According to the Times, Apple CEO Steve Jobs is motivated to end his exclusivity deal with AT&T because of the strong momentum behind the Android platform. Google's open source OS has been gaining market share at the expense of the Cupertino based firm's handset. Unlike the iPhone, which has been wedded in the U.S. to AT&T since its 2007 launch, Android phones are available from each of the top four U.S. carriers and encompass a wide range of models from entry level to high-end units.
The information was given to the paper by an anonymous source who said that the plans were confidential and that he did not want to risk losing his contacts over at Apple. The story says that the device being made is a version of the current release-the Apple iPhone 4-and will be ready for launch early next year.

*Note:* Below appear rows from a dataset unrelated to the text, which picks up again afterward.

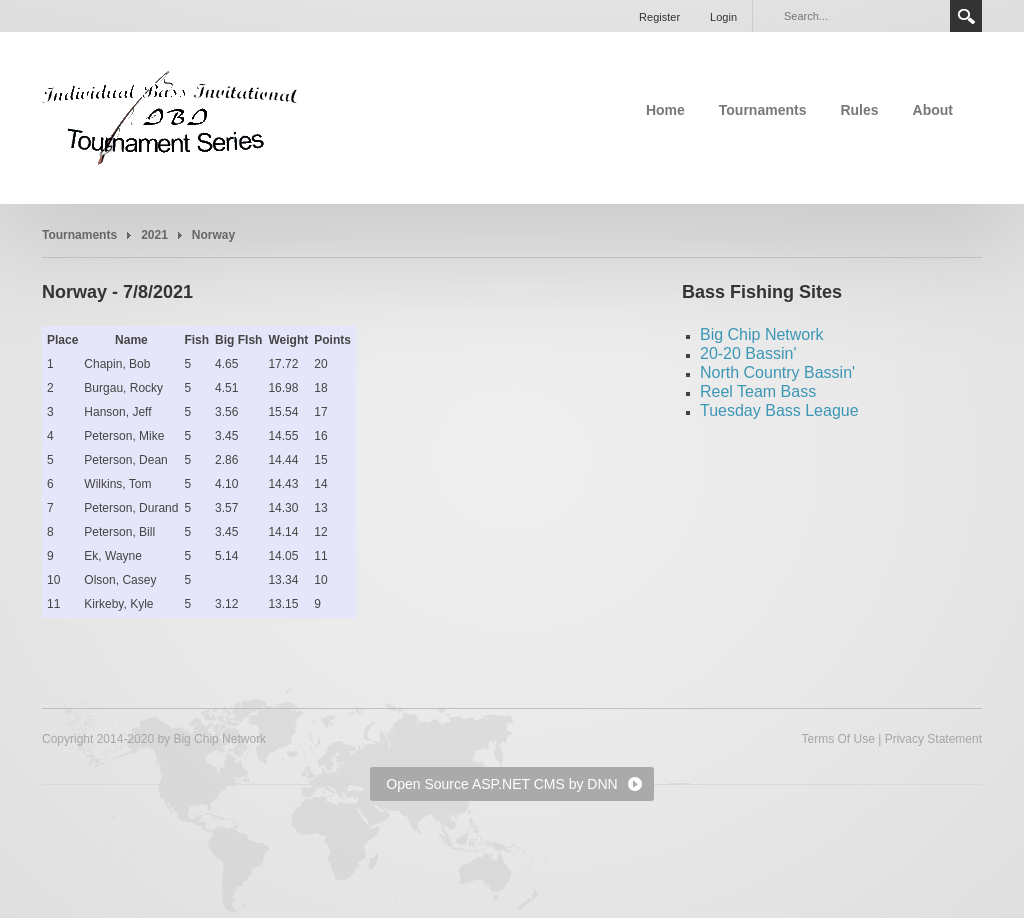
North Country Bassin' (777, 372)
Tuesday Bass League (779, 410)
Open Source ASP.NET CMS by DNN (501, 784)
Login (723, 17)
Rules (859, 110)
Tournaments (763, 110)
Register (659, 17)
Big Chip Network (762, 334)
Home (665, 110)
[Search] (861, 16)
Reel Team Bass (758, 391)
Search (966, 16)
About (933, 110)
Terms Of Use (837, 739)
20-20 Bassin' (748, 353)
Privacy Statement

According to ratings firm Nielsen, over the last 6 months, 32% of the smartphones purchased in the U.S. were powered by Android, compared to the 25% reading for the iPhone. Making the model available for Verizon does two things toi slow down Android's growth. First, it brings a device to Big Red that most of its customers have coveted since its launch on AT&T. Secondly, without Apple's handset, Verizon has pushed Android hard to U.S. smartphone buyers with heavy use of television ads. Once the nation's top carrier has the Apple iPhone in its grasp, we could see a major slowdown in the carrier's Android advertising as it starts to promote its new addition.